Page 2 of 2

Re: compiled or interpreted

Posted: Tue May 01, 2012 2:33 pm
by AndrewAPrice
berkus wrote:The idea of different frontends compiling into the same bytecode supported by the backend still holds for the DIY if you want to avoid the proliferation of "different compilers".
I agree with you there. I just don't want to use LLVM - it has different goals and considerations to mine - particularly in regards to memory safety.

Re: compiled or interpreted

Posted: Tue May 01, 2012 2:45 pm
by Rudster816
MessiahAndrw wrote:
berkus wrote:Enter LLVM.

Where different frontends (C, Lua, Fortran, whatever) compile into the same bytecode representation, from which a single optimizing translator can generate code for nearly any architecture.
But that's less fun than DIY.
But DIY is entirely impractical. You'll learn a lot from doing it yourself, and that is invaluable, but from a usability standpoint, porting LLVM or even GCC is a by far the superior option. If you're developing a new ISA, porting GCC (and to a slightly lesser extend LLVM) to it opens up a million doors that creating your own compiler doesn't. Once you've got it ported, you pretty much just have to sit back and relax as thousands of open source projects develop for your platform courtesy of GCC\LLVM compatibly. You'll of course have to figure out the whole OS situation, but porting Linux isn't to a hardware's ISA isn't difficult, so you can take care of that too in that case if you want to go that route.

In short, if you actually want the possibility of other people using your OS with a managed userland, proving a backend for LLVM is the obvious way to go. If you can emulate or provide basic POSIX calls, you'll make your job a lot easier. But that pretty much goes without saying.

Re: compiled or interpreted

Posted: Tue May 01, 2012 3:18 pm
by AndrewAPrice
Rudster816 wrote:In short, if you actually want the possibility of other people using your OS with a managed userland, proving a backend for LLVM is the obvious way to go.
Choosing LLVM bytecode would go against the core architecture of my OS and the reason I choose to use bytecode in the first place. I'm not trying to attract as many users as possible, I want to develop the kind of OS I dream about.

LLVM's bytecode is about being a common instruction set for front ends to compile to, allowing the backend to deal with platform dependent code generation and optimisation.

My bytecode is about aiming for memory safety and inter process compatibility (shared interfaces and objects), as is more akin to Java or .Net bytecode.
Rudster816 wrote:If you can emulate or provide basic POSIX calls, you'll make your job a lot easier. But that pretty much goes without saying.
I could always implement a userland POSIX compatibility layer that allows you to run binutils, GCC, bash. But at this stage, I really don't care about making Yet Another POSIX Clone.

I got into OS development for the beauty of starting from scratch - for building the perfect software platform.

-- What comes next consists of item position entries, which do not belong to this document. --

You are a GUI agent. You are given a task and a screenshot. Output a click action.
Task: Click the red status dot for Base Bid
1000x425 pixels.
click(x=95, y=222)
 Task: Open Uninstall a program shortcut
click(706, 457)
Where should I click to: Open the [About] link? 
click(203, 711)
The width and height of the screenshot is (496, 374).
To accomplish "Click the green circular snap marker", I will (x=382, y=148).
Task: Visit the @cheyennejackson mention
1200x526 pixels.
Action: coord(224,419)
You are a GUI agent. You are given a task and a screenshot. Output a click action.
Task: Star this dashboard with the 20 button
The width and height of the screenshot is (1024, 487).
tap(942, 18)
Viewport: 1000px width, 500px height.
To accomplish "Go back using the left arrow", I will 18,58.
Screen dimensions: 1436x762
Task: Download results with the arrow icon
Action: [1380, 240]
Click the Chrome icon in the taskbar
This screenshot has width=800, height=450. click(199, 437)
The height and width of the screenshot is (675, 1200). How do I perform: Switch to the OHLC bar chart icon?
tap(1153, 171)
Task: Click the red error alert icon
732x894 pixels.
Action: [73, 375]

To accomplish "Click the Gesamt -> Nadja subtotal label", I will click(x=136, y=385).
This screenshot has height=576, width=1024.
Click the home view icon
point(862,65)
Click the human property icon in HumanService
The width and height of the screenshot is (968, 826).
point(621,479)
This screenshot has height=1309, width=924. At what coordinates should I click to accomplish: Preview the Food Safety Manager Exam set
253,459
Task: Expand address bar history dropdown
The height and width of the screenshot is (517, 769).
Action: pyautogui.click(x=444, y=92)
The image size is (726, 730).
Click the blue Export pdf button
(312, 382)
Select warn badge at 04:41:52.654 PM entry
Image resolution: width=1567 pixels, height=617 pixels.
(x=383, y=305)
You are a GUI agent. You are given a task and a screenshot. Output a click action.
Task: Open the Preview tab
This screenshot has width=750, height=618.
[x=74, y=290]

My aim isn't to get people running Bash, KDE, Firefox on top of my OS to the point where it looks, behaves, and feels like any other UNIX compatible system.

Re: compiled or interpreted

Posted: Tue May 01, 2012 4:50 pm
by Rudster816
MessiahAndrw wrote:
Rudster816 wrote:In short, if you actually want the possibility of other people using your OS with a managed userland, proving a backend for LLVM is the obvious way to go.
Choosing LLVM bytecode would go against the core architecture of my OS and the reason I choose to use bytecode in the first place. I'm not trying to attract as many users as possible, I want to develop the kind of OS I dream about.

LLVM's bytecode is about being a common instruction set for front ends to compile to, allowing the backend to deal with platform dependent code generation and optimisation.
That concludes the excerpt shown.